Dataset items
·····

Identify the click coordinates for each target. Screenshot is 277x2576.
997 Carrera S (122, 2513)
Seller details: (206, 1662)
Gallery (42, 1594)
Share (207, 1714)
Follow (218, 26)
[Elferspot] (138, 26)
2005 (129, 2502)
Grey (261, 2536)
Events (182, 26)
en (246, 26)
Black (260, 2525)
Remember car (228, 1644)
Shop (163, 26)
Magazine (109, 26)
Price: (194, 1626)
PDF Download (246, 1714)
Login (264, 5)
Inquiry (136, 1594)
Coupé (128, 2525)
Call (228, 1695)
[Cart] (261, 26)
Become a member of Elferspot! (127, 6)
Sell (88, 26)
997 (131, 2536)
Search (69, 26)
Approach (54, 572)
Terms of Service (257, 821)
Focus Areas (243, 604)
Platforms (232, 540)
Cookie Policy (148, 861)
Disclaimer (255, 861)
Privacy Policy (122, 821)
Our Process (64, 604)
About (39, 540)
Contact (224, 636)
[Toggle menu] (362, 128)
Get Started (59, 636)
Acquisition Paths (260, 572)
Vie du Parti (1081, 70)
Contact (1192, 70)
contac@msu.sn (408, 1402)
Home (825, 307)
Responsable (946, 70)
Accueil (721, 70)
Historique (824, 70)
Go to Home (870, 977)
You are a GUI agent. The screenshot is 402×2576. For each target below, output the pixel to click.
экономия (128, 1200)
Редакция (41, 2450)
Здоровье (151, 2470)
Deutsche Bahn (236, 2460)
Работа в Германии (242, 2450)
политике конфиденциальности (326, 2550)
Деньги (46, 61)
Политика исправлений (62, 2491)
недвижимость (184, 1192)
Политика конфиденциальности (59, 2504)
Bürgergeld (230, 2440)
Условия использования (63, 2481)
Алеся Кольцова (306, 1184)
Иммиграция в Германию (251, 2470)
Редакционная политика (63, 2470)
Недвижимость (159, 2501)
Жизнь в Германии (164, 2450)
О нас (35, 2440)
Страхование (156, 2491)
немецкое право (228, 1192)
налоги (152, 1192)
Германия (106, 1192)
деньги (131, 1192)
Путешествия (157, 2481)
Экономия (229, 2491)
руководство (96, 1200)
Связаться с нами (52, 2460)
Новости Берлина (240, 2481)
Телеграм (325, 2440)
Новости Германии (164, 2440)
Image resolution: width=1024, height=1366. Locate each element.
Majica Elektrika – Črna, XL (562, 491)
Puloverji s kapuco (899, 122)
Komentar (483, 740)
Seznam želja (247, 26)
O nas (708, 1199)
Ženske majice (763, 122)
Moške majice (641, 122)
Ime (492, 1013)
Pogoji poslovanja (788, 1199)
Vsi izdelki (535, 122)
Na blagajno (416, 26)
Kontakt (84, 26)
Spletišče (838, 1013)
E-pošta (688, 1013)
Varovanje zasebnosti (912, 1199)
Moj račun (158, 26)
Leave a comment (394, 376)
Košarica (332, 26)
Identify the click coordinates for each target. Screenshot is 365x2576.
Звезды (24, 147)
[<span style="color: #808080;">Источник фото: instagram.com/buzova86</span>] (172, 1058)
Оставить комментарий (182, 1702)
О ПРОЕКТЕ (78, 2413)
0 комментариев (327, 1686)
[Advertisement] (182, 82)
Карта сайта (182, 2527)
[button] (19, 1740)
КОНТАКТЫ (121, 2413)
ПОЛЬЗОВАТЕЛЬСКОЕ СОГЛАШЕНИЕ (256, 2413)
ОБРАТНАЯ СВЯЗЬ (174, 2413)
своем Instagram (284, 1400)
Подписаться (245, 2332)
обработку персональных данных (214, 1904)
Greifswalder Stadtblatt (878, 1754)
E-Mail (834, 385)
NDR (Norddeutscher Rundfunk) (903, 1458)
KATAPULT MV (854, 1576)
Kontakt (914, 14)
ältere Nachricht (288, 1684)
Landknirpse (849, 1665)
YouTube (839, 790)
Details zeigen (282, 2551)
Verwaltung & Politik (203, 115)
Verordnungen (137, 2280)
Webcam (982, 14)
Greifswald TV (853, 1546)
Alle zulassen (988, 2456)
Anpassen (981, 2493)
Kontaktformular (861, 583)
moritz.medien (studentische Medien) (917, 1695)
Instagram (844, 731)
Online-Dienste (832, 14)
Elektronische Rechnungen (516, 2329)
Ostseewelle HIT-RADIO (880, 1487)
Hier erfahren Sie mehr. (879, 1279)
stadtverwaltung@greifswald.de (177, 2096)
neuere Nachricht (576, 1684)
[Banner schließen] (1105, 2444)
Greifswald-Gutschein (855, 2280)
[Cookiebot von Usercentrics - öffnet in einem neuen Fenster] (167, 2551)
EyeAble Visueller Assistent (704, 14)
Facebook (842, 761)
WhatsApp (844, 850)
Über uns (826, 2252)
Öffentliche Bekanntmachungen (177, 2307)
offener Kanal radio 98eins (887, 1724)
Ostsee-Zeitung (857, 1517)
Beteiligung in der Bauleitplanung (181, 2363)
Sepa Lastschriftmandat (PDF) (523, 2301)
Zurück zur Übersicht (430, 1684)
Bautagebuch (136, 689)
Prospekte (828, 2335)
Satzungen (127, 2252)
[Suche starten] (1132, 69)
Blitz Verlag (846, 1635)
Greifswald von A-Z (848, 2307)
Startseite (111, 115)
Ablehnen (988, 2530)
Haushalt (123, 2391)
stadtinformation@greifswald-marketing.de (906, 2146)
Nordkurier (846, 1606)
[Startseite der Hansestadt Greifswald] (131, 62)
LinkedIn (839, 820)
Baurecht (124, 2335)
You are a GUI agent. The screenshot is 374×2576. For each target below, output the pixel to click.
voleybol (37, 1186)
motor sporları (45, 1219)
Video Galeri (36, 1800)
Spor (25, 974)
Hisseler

·····

Try it
Lines after the one containing "Moj račun (158, 26)" are not wanted; repeat exactly each line above from the first up to and including it.

Completed exercise
Identify the click coordinates for each target. Screenshot is 277x2576.
997 Carrera S (122, 2513)
Seller details: (206, 1662)
Gallery (42, 1594)
Share (207, 1714)
Follow (218, 26)
[Elferspot] (138, 26)
2005 (129, 2502)
Grey (261, 2536)
Events (182, 26)
en (246, 26)
Black (260, 2525)
Remember car (228, 1644)
Shop (163, 26)
Magazine (109, 26)
Price: (194, 1626)
PDF Download (246, 1714)
Login (264, 5)
Inquiry (136, 1594)
Coupé (128, 2525)
Call (228, 1695)
[Cart] (261, 26)
Become a member of Elferspot! (127, 6)
Sell (88, 26)
997 (131, 2536)
Search (69, 26)
Approach (54, 572)
Terms of Service (257, 821)
Focus Areas (243, 604)
Platforms (232, 540)
Cookie Policy (148, 861)
Disclaimer (255, 861)
Privacy Policy (122, 821)
Our Process (64, 604)
About (39, 540)
Contact (224, 636)
[Toggle menu] (362, 128)
Get Started (59, 636)
Acquisition Paths (260, 572)
Vie du Parti (1081, 70)
Contact (1192, 70)
contac@msu.sn (408, 1402)
Home (825, 307)
Responsable (946, 70)
Accueil (721, 70)
Historique (824, 70)
Go to Home (870, 977)
You are a GUI agent. The screenshot is 402×2576. For each target below, output the pixel to click.
экономия (128, 1200)
Редакция (41, 2450)
Здоровье (151, 2470)
Deutsche Bahn (236, 2460)
Работа в Германии (242, 2450)
политике конфиденциальности (326, 2550)
Деньги (46, 61)
Политика исправлений (62, 2491)
недвижимость (184, 1192)
Политика конфиденциальности (59, 2504)
Bürgergeld (230, 2440)
Условия использования (63, 2481)
Алеся Кольцова (306, 1184)
Иммиграция в Германию (251, 2470)
Редакционная политика (63, 2470)
Недвижимость (159, 2501)
Жизнь в Германии (164, 2450)
О нас (35, 2440)
Страхование (156, 2491)
немецкое право (228, 1192)
налоги (152, 1192)
Германия (106, 1192)
деньги (131, 1192)
Путешествия (157, 2481)
Экономия (229, 2491)
руководство (96, 1200)
Связаться с нами (52, 2460)
Новости Берлина (240, 2481)
Телеграм (325, 2440)
Новости Германии (164, 2440)
Image resolution: width=1024, height=1366. Locate each element.
Majica Elektrika – Črna, XL (562, 491)
Puloverji s kapuco (899, 122)
Komentar (483, 740)
Seznam želja (247, 26)
O nas (708, 1199)
Ženske majice (763, 122)
Moške majice (641, 122)
Ime (492, 1013)
Pogoji poslovanja (788, 1199)
Vsi izdelki (535, 122)
Na blagajno (416, 26)
Kontakt (84, 26)
Spletišče (838, 1013)
E-pošta (688, 1013)
Varovanje zasebnosti (912, 1199)
Moj račun (158, 26)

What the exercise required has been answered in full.